Published On: Fri, May 27th, 2022

Giant Walker album review: Timed to perfection | Music | Entertainment

For lack of a better term: Prog rock is totally, absolutely not my thing. I’ve never been able to get on with it and have mostly found it repetitive and drab and bogged down with some needlessly elongated songs that, crucially, don’t have much to them (except weird riff rhythms).

Whatever your take on prog rock, or – I don’t know – alternative metal at all, Giant Walker delivers a perfect example of how to stand out from the crowd while blending through a few genres with their first record. 

Giant Walker’s debut album, All In Good Time, has only been out for a couple of weeks, but it seems to have stuck in my rotation.

Although the band haven’t been around for too long, their compositions and production are extremely reminiscent of bands far more tenured than them.

The quartet hail from Newcastle and show that the metal scene does not begin and end in the south. And while, usually, albums like this might quickly be shown the door, Giant Walker’s spellbinding rhythms (The Fact in Fiction, Coda) are completely enticing and chemically addictive.

From the get-go, guitarist Jamie Southern, bassist Jordan Gregory and drummer Alex Black are like a relentless sound storm that demands attention. And every listen further shows off the layers of subtleties and power flowing through each bar.

But hardcore riffs and surefire displays of immensity are not all Giant Walker can do – not by a long shot.

The real attraction here is vocalist Steff Fish, whose soaring, breathtaking vocals are incredible from front to back. Throughout the nine-track album, she encompasses almost every facet of her vocal range: from a yearning call to action to a shriek that will leave your arm hairs standing on end.

Steff truly has a unique voice that, once combined with Giant Walker’s nuanced musicality, is personified into something superhuman – almost siren-like. And, boy, does she have some power. She proves this best in Podha where she obliterates your run-of-the-mill singers from any other band by reaching seemingly unfathomable notes.

Similarly, Katoomba’s ruthless chorus displays a glorious falsetto that is just perfected by the band’s destructive demolition charges behind her voice.

Giant Walker are not all chaos and catastrophe on All In Good Time, however. 

Some of the more picturesque adventures from the band (Past The Peak) easily blend into soundtrack territory.
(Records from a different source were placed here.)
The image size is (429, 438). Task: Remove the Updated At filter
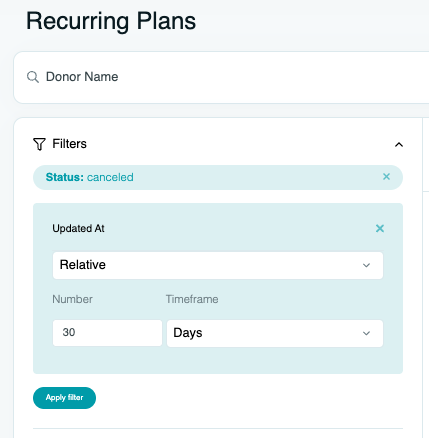[x=380, y=228]
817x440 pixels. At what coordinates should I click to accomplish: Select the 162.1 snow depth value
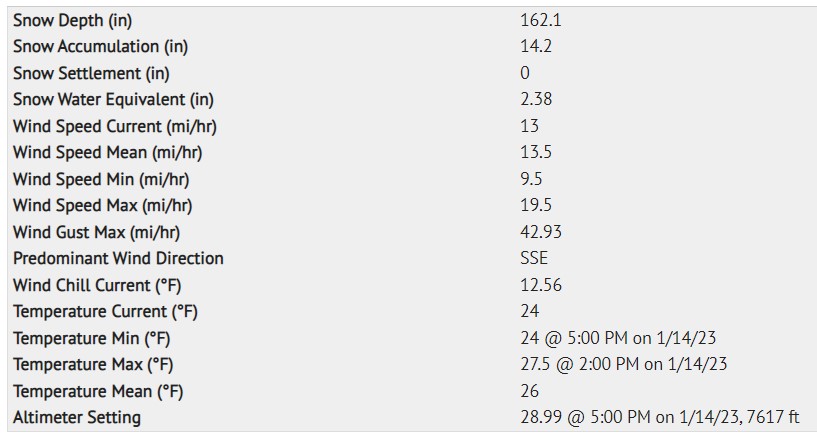[540, 20]
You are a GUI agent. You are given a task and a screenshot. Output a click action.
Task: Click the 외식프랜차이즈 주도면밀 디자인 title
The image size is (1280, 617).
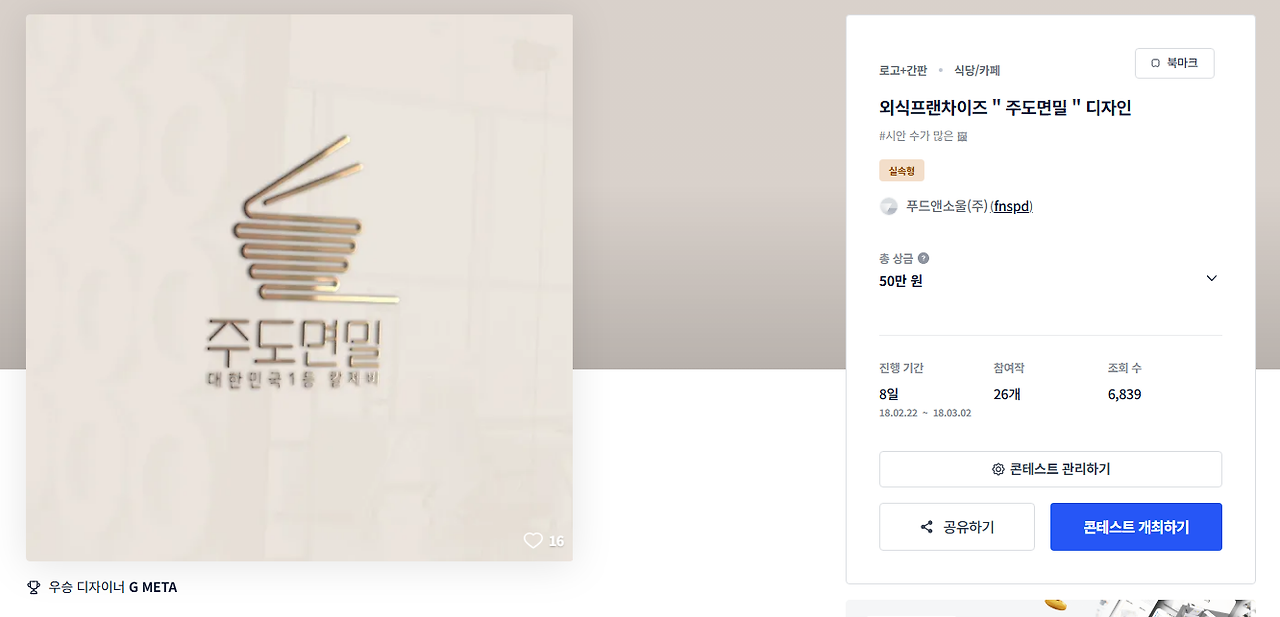click(x=1005, y=108)
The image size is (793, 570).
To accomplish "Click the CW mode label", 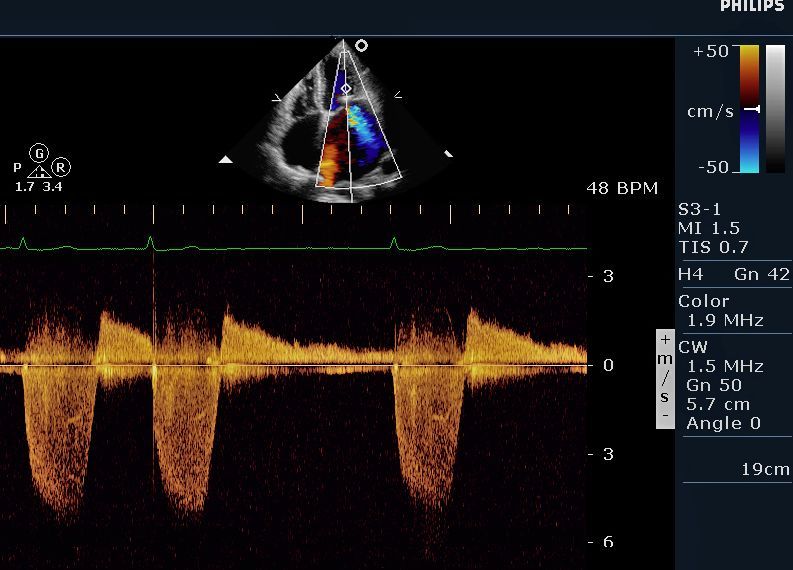I will tap(693, 348).
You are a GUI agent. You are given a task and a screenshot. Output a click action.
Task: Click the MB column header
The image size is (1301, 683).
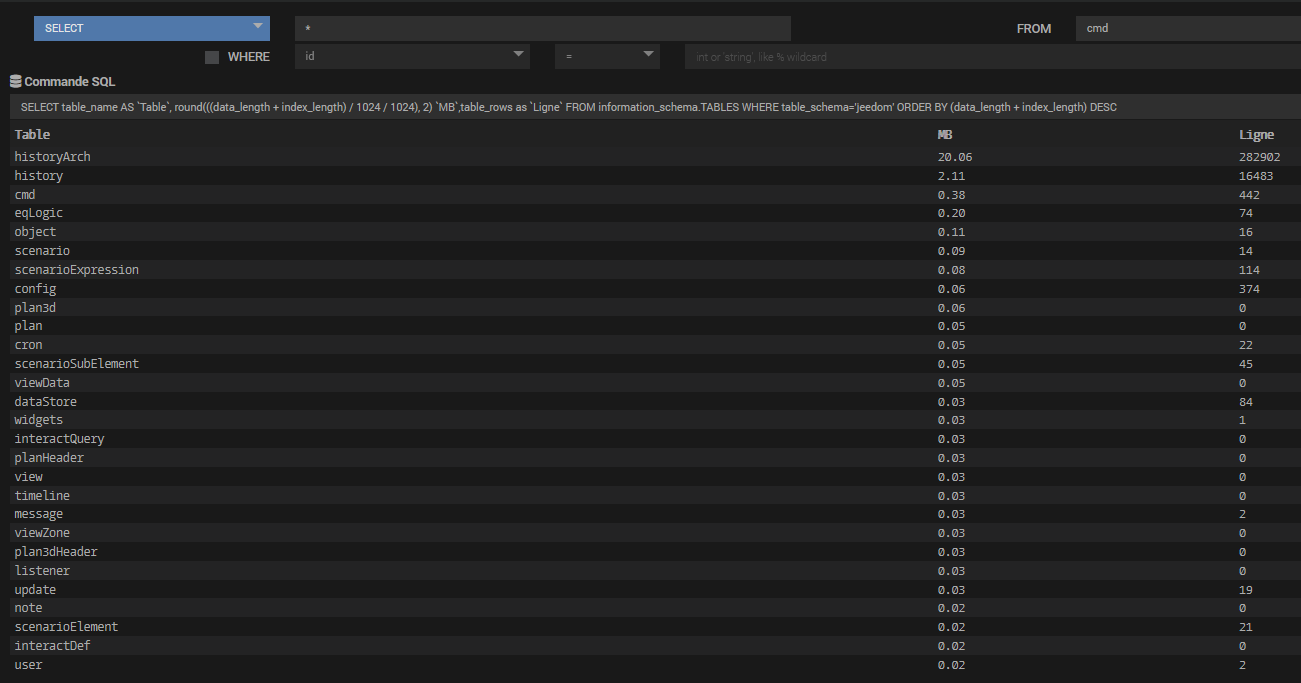point(945,134)
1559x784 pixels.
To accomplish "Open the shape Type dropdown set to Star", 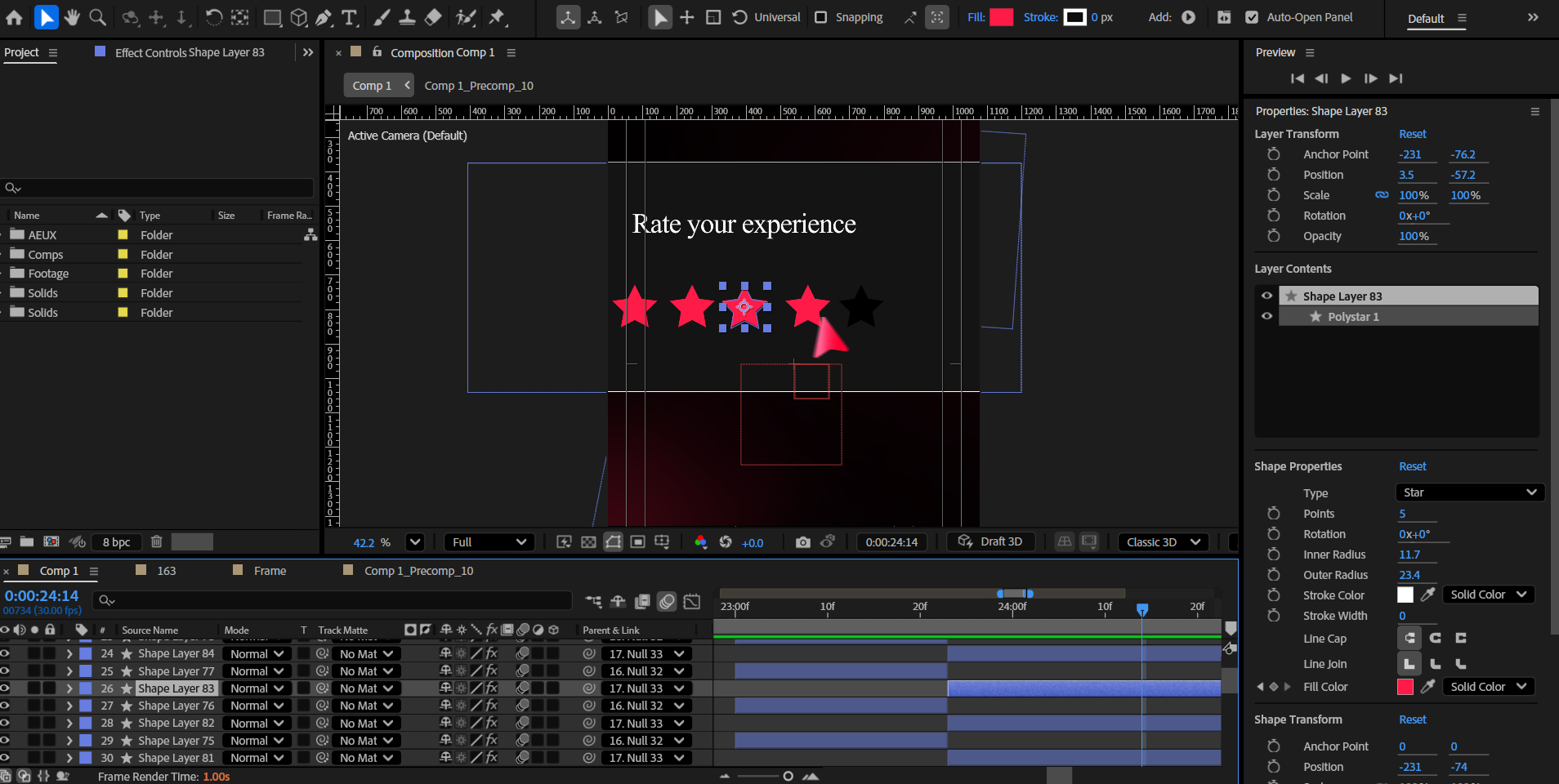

Like Evanescence with more technicality or Muse with a good singer; they are confident in their craft and it is infectious.

Perhaps that’s what makes them so enjoyable to listen to: a real sense of confidence and purity in their craft. 

Giant Walker’s debut album is, basically, as good as it gets. The up-and-comers not only embody – as well as progress – the prog rock genre (if that’s something you care about), but completely turn it on its head. The power of their music and their vocals create songs that would fit right into any playlist – and the exceptionally catchy melodies are what you’ll find yourself singing to yourself for days to come. Giant Walker are the next big thing and you need to start paying attention now. 

Giant Walker – All In Good Time is out now.